--- Task brief ---
Please print all of the entries, matching them exactly.

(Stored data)
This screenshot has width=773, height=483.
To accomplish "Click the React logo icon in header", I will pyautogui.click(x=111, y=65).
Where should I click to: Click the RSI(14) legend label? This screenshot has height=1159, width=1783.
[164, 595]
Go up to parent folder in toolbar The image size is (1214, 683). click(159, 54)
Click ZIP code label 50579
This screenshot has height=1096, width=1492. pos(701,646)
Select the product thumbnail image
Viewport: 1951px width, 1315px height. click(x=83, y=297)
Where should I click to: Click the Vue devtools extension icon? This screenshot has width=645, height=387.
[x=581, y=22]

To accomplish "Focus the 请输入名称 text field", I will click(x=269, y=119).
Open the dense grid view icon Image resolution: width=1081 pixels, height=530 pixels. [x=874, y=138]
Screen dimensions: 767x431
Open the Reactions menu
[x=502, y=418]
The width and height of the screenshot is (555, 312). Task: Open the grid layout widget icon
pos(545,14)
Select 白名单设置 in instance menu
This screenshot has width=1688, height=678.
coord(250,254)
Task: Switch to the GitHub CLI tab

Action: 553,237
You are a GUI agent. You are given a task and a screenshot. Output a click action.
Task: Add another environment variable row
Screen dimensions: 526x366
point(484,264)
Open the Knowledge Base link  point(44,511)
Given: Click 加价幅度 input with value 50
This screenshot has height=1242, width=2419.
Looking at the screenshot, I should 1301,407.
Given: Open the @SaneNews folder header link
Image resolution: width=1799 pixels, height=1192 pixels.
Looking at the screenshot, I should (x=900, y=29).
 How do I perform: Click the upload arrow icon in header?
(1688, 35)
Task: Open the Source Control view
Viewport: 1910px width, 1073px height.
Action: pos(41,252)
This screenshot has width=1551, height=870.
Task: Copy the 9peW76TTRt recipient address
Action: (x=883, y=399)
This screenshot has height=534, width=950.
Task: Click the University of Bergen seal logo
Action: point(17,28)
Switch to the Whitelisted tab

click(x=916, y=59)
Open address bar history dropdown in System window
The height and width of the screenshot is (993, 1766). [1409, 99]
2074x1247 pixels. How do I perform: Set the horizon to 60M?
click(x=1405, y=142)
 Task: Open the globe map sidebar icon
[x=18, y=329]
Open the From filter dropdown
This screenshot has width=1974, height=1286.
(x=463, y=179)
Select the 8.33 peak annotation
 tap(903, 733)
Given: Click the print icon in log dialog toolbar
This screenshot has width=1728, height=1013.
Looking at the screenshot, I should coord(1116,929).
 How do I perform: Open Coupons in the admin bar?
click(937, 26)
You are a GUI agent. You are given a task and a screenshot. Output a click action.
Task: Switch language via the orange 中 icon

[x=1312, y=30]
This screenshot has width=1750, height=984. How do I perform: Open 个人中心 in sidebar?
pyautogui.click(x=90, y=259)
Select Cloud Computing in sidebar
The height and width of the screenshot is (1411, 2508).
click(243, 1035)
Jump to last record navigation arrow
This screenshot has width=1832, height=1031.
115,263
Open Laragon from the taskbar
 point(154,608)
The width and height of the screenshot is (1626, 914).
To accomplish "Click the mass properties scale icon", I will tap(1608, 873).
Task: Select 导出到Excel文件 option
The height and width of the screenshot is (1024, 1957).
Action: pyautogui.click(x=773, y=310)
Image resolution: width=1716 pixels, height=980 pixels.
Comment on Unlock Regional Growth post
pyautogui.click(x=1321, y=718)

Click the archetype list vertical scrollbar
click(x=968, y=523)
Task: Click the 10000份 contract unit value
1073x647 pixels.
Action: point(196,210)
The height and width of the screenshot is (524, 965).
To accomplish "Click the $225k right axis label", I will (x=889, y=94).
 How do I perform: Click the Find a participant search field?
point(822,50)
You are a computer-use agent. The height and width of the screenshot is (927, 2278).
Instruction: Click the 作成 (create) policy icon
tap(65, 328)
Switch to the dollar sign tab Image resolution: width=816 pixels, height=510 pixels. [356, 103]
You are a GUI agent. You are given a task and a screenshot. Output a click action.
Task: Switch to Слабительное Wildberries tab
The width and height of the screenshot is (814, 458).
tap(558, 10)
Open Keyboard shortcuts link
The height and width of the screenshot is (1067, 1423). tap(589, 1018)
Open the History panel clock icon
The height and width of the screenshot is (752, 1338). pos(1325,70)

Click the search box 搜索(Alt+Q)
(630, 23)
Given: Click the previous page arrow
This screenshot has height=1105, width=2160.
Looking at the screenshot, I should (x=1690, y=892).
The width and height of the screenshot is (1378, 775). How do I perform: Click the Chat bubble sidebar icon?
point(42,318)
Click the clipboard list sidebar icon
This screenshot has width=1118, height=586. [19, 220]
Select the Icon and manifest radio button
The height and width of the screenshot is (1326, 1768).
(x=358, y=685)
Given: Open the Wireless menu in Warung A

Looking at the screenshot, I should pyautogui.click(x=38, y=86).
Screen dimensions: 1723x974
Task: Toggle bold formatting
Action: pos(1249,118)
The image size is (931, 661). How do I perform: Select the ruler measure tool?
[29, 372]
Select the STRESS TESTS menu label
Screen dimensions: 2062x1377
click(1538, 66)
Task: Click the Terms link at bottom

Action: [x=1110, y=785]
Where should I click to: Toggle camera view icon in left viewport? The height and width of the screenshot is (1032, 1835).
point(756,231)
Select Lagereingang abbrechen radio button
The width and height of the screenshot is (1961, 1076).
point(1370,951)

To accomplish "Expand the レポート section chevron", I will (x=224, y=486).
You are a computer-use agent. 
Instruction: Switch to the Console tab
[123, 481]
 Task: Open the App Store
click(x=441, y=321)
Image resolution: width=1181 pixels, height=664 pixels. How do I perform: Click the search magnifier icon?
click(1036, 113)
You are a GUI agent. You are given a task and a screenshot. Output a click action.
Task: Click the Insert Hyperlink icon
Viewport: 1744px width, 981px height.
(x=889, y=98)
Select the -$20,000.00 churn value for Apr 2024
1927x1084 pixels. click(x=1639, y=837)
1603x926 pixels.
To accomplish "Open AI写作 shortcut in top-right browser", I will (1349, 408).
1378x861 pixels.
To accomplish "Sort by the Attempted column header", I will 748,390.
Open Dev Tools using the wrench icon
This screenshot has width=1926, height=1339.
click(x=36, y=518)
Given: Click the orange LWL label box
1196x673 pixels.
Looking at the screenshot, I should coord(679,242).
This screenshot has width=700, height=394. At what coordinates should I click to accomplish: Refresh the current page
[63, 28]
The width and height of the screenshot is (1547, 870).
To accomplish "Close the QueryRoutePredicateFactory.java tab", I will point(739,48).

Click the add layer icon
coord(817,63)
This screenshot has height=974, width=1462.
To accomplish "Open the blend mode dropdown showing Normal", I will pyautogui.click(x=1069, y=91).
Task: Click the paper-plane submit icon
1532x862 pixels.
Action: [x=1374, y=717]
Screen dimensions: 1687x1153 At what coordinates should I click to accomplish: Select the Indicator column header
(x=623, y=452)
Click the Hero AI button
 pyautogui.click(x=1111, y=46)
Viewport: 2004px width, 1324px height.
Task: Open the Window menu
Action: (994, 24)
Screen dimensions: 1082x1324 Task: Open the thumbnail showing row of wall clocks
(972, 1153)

--- Answer to this problem ---
This screenshot has width=773, height=483.
To accomplish "Click the React logo icon in header", I will pyautogui.click(x=111, y=65).
Where should I click to: Click the RSI(14) legend label? This screenshot has height=1159, width=1783.
[164, 595]
Go up to parent folder in toolbar The image size is (1214, 683). click(159, 54)
Click ZIP code label 50579
This screenshot has height=1096, width=1492. pos(701,646)
Select the product thumbnail image
Viewport: 1951px width, 1315px height. click(x=83, y=297)
Where should I click to: Click the Vue devtools extension icon? This screenshot has width=645, height=387.
[x=581, y=22]

To accomplish "Focus the 请输入名称 text field", I will click(x=269, y=119).
Open the dense grid view icon Image resolution: width=1081 pixels, height=530 pixels. [x=874, y=138]
Screen dimensions: 767x431
Open the Reactions menu
[x=502, y=418]
The width and height of the screenshot is (555, 312). Task: Open the grid layout widget icon
pos(545,14)
Select 白名单设置 in instance menu
This screenshot has width=1688, height=678.
coord(250,254)
Task: Switch to the GitHub CLI tab

Action: 553,237
You are a GUI agent. You are given a task and a screenshot. Output a click action.
Task: Add another environment variable row
Screen dimensions: 526x366
point(484,264)
Open the Knowledge Base link  point(44,511)
Given: Click 加价幅度 input with value 50
This screenshot has height=1242, width=2419.
Looking at the screenshot, I should 1301,407.
Given: Open the @SaneNews folder header link
Image resolution: width=1799 pixels, height=1192 pixels.
Looking at the screenshot, I should (x=900, y=29).
 How do I perform: Click the upload arrow icon in header?
(1688, 35)
Task: Open the Source Control view
Viewport: 1910px width, 1073px height.
Action: pos(41,252)
This screenshot has width=1551, height=870.
Task: Copy the 9peW76TTRt recipient address
Action: (x=883, y=399)
This screenshot has height=534, width=950.
Task: Click the University of Bergen seal logo
Action: point(17,28)
Switch to the Whitelisted tab

click(x=916, y=59)
Open address bar history dropdown in System window
The height and width of the screenshot is (993, 1766). [1409, 99]
2074x1247 pixels. How do I perform: Set the horizon to 60M?
click(x=1405, y=142)
 Task: Open the globe map sidebar icon
[x=18, y=329]
Open the From filter dropdown
This screenshot has width=1974, height=1286.
(x=463, y=179)
Select the 8.33 peak annotation
 tap(903, 733)
Given: Click the print icon in log dialog toolbar
This screenshot has width=1728, height=1013.
Looking at the screenshot, I should coord(1116,929).
 How do I perform: Open Coupons in the admin bar?
click(937, 26)
You are a GUI agent. You are given a task and a screenshot. Output a click action.
Task: Switch language via the orange 中 icon

[x=1312, y=30]
This screenshot has width=1750, height=984. How do I perform: Open 个人中心 in sidebar?
pyautogui.click(x=90, y=259)
Select Cloud Computing in sidebar
The height and width of the screenshot is (1411, 2508).
click(243, 1035)
Jump to last record navigation arrow
This screenshot has width=1832, height=1031.
115,263
Open Laragon from the taskbar
 point(154,608)
The width and height of the screenshot is (1626, 914).
To accomplish "Click the mass properties scale icon", I will tap(1608, 873).
Task: Select 导出到Excel文件 option
The height and width of the screenshot is (1024, 1957).
Action: pyautogui.click(x=773, y=310)
Image resolution: width=1716 pixels, height=980 pixels.
Comment on Unlock Regional Growth post
pyautogui.click(x=1321, y=718)

Click the archetype list vertical scrollbar
click(x=968, y=523)
Task: Click the 10000份 contract unit value
1073x647 pixels.
Action: point(196,210)
The height and width of the screenshot is (524, 965).
To accomplish "Click the $225k right axis label", I will (x=889, y=94).
 How do I perform: Click the Find a participant search field?
point(822,50)
You are a computer-use agent. The height and width of the screenshot is (927, 2278).
Instruction: Click the 作成 (create) policy icon
tap(65, 328)
Switch to the dollar sign tab Image resolution: width=816 pixels, height=510 pixels. [356, 103]
You are a GUI agent. You are given a task and a screenshot. Output a click action.
Task: Switch to Слабительное Wildberries tab
The width and height of the screenshot is (814, 458).
tap(558, 10)
Open Keyboard shortcuts link
The height and width of the screenshot is (1067, 1423). tap(589, 1018)
Open the History panel clock icon
The height and width of the screenshot is (752, 1338). pos(1325,70)

Click the search box 搜索(Alt+Q)
(630, 23)
Given: Click the previous page arrow
This screenshot has height=1105, width=2160.
Looking at the screenshot, I should (x=1690, y=892).
The width and height of the screenshot is (1378, 775). How do I perform: Click the Chat bubble sidebar icon?
point(42,318)
Click the clipboard list sidebar icon
This screenshot has width=1118, height=586. [19, 220]
Select the Icon and manifest radio button
The height and width of the screenshot is (1326, 1768).
(x=358, y=685)
Given: Open the Wireless menu in Warung A

Looking at the screenshot, I should pyautogui.click(x=38, y=86).
Screen dimensions: 1723x974
Task: Toggle bold formatting
Action: pos(1249,118)
The image size is (931, 661). How do I perform: Select the ruler measure tool?
[29, 372]
Select the STRESS TESTS menu label
Screen dimensions: 2062x1377
click(1538, 66)
Task: Click the Terms link at bottom

Action: [x=1110, y=785]
Where should I click to: Toggle camera view icon in left viewport? The height and width of the screenshot is (1032, 1835).
point(756,231)
Select Lagereingang abbrechen radio button
The width and height of the screenshot is (1961, 1076).
point(1370,951)

To accomplish "Expand the レポート section chevron", I will (x=224, y=486).
You are a computer-use agent. 
Instruction: Switch to the Console tab
[123, 481]
 Task: Open the App Store
click(x=441, y=321)
Image resolution: width=1181 pixels, height=664 pixels. How do I perform: Click the search magnifier icon?
click(1036, 113)
You are a GUI agent. You are given a task and a screenshot. Output a click action.
Task: Click the Insert Hyperlink icon
Viewport: 1744px width, 981px height.
(x=889, y=98)
Select the -$20,000.00 churn value for Apr 2024
1927x1084 pixels. click(x=1639, y=837)
1603x926 pixels.
To accomplish "Open AI写作 shortcut in top-right browser", I will (1349, 408).
1378x861 pixels.
To accomplish "Sort by the Attempted column header", I will 748,390.
Open Dev Tools using the wrench icon
This screenshot has width=1926, height=1339.
click(x=36, y=518)
Given: Click the orange LWL label box
1196x673 pixels.
Looking at the screenshot, I should coord(679,242).
This screenshot has width=700, height=394. At what coordinates should I click to accomplish: Refresh the current page
[63, 28]
The width and height of the screenshot is (1547, 870).
To accomplish "Close the QueryRoutePredicateFactory.java tab", I will point(739,48).

Click the add layer icon
coord(817,63)
This screenshot has height=974, width=1462.
To accomplish "Open the blend mode dropdown showing Normal", I will pyautogui.click(x=1069, y=91).
Task: Click the paper-plane submit icon
1532x862 pixels.
Action: [x=1374, y=717]
Screen dimensions: 1687x1153 At what coordinates should I click to accomplish: Select the Indicator column header
(x=623, y=452)
Click the Hero AI button
 pyautogui.click(x=1111, y=46)
Viewport: 2004px width, 1324px height.
Task: Open the Window menu
Action: (994, 24)
Screen dimensions: 1082x1324 Task: Open the thumbnail showing row of wall clocks
(972, 1153)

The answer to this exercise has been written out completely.